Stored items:
----------------------------------------
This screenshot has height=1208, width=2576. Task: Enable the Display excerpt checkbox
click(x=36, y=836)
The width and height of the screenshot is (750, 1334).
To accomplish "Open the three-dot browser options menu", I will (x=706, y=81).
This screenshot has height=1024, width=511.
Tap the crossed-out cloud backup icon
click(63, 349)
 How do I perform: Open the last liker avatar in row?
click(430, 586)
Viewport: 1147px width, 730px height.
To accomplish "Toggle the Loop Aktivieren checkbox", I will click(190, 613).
----------------------------------------
**About this task**
Go back to the data above and please quote exactly, and only, the lines from the line with "How do I perform: Open" through its last line.

**Solution to this task**
 How do I perform: Open the last liker avatar in row?
click(430, 586)
Viewport: 1147px width, 730px height.
To accomplish "Toggle the Loop Aktivieren checkbox", I will click(190, 613).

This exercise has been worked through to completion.